Task to carry out:
The lines to reproduce from the material below are those from the one containing "The width and height of the screenshot is (1150, 760)." through the one containing "Where should I", both included; write them out exactly and add nothing.

Data:
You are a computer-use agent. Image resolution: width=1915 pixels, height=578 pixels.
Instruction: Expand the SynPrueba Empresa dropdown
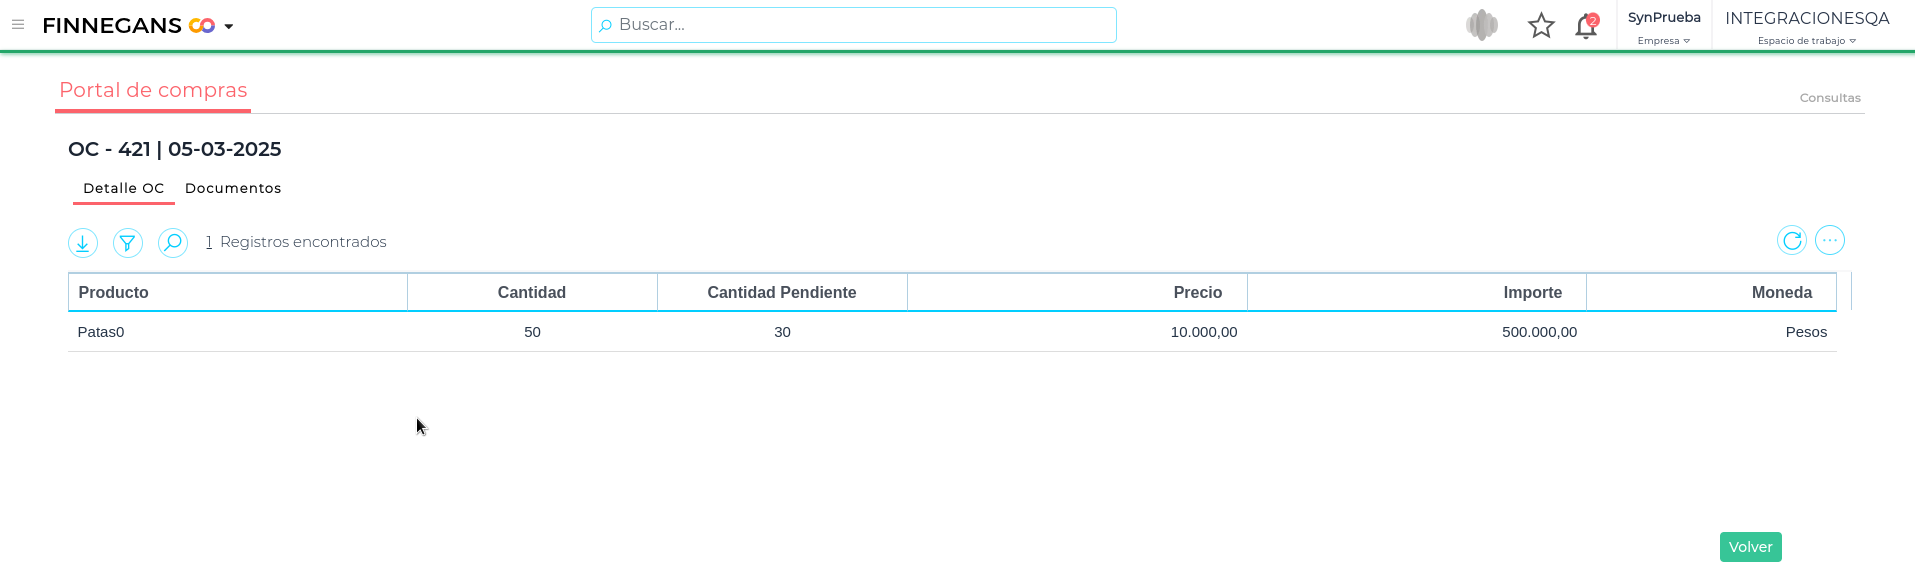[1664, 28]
==
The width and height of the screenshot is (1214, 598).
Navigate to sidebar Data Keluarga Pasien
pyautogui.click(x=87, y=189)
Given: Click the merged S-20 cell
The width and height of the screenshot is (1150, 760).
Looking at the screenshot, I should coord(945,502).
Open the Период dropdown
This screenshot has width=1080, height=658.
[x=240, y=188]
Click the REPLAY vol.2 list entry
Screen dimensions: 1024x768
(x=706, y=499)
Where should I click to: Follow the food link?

Answer to the exercise:
The width and height of the screenshot is (1150, 760).
Looking at the screenshot, I should coord(945,502).
Open the Период dropdown
This screenshot has width=1080, height=658.
[x=240, y=188]
Click the REPLAY vol.2 list entry
Screen dimensions: 1024x768
(x=706, y=499)
Where should I click to: Follow the food link?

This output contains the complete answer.